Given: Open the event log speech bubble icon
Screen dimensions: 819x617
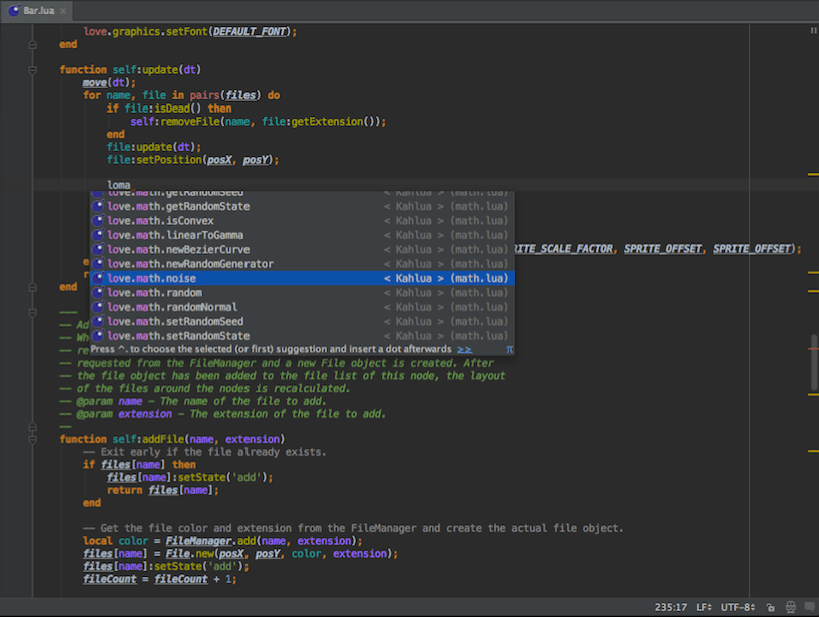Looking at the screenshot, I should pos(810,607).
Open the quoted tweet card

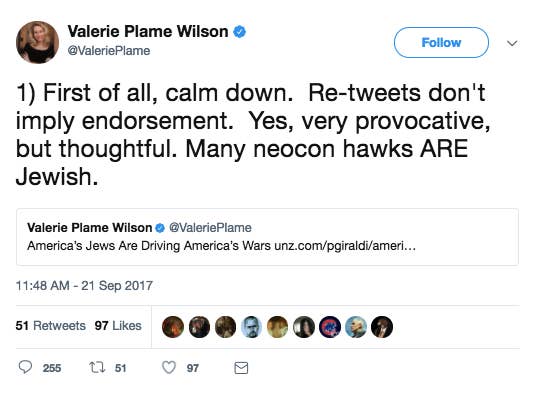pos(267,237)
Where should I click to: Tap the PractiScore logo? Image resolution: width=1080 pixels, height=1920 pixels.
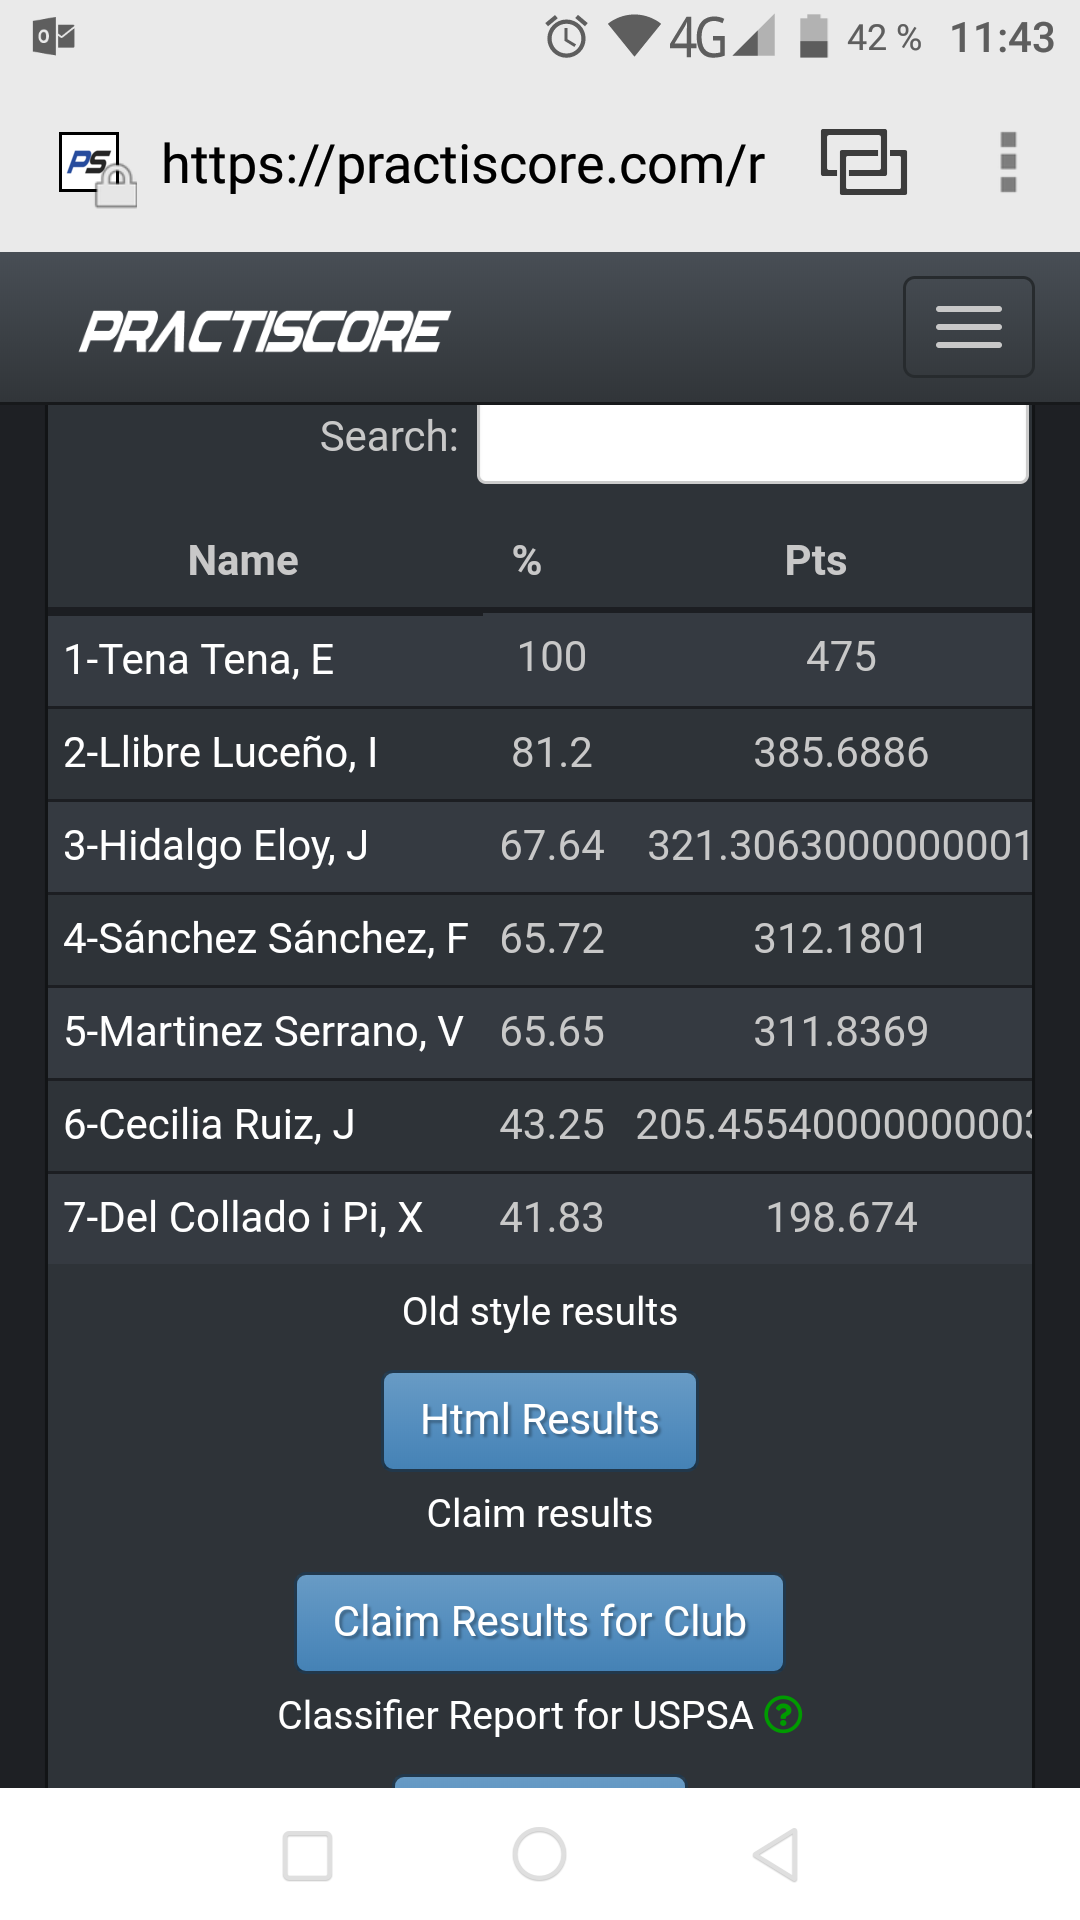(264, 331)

EXERCISE OBJECTIVE:
Every line above gets copied exactly; none of the pictures do.

RESPONSE TO THE TASK:
Given: Open the event log speech bubble icon
Screen dimensions: 819x617
Looking at the screenshot, I should pos(810,607).
Open the quoted tweet card

pos(267,237)
Where should I click to: Tap the PractiScore logo? Image resolution: width=1080 pixels, height=1920 pixels.
(264, 331)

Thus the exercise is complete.